# HELP!!! how much does a 180 gallon fish tank weight???



## KangolBrand

Im planning to buy a fish tank tommow/today. Its 180 gallons made of either 3/8 or 1/2 thick glass all around. Its 8 ft long by 2 ft wide by 18 inches high.

Q: Im trying to see how much just the glass tank itself weights.

Reason: So I can know how many people I need to bring to help me load it on the truck\

Looked every where for a damn tank calulator but no luck, everyone only have the total gallon calulators or water calulators total. Not just the glass tank itselft weights

So if anyone know of a site/link with that info to calulator the total weight of the glass tank ill be picking up tommow it would help me alot!

I aready got 3 people includeing myself... I dont think its that heavly but the owner does and so does my friends.

HELP ASAP!!!!!


----------



## blazednosferatu

About 350 pounds empty and 2000 pounds when its full


----------



## KangolBrand

thanks alot for the fast reply.... wow, everyone was saying 500 pounds and I was like I can still lift it but knowing its around 300 should be fine for 3 people. Thanks again.
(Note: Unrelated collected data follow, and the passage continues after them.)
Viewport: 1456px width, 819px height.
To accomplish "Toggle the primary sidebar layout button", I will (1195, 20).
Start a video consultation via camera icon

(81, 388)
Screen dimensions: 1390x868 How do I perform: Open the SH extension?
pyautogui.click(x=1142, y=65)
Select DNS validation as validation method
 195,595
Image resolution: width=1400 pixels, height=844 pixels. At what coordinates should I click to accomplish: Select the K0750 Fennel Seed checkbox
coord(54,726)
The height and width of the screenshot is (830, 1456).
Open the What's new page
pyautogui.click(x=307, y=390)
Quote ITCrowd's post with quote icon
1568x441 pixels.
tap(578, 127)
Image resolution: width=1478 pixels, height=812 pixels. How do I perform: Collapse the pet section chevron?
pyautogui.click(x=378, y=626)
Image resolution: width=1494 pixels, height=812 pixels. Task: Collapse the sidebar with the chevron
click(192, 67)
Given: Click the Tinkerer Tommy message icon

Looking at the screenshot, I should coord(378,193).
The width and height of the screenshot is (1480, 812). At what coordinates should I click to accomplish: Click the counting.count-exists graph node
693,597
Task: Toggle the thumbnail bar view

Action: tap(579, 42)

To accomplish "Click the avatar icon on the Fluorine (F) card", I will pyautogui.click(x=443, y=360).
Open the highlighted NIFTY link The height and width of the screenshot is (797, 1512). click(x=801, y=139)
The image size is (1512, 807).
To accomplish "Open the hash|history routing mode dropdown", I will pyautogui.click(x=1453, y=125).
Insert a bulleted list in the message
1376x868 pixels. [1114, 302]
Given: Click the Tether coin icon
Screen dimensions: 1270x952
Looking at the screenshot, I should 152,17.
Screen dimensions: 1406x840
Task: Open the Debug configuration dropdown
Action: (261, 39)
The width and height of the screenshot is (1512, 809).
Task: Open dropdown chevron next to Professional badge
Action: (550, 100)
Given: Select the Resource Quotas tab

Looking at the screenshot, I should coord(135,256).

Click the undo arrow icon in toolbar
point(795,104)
is there a way to calualate it? by the measurements?


----------



## blazednosferatu

Ya no problem, i got it off some site but the dimensions were differnt but it was a 180 gallon so im thinking it should be the same


----------



## louisvillain2.0

my 180 is 1/2" glass, 6x2x2. Two of us moved it pretty easily. I'd say 3 for yours would be fine, extra person just coz of the possible awkwardness of manouvering 8ft of glass around.


----------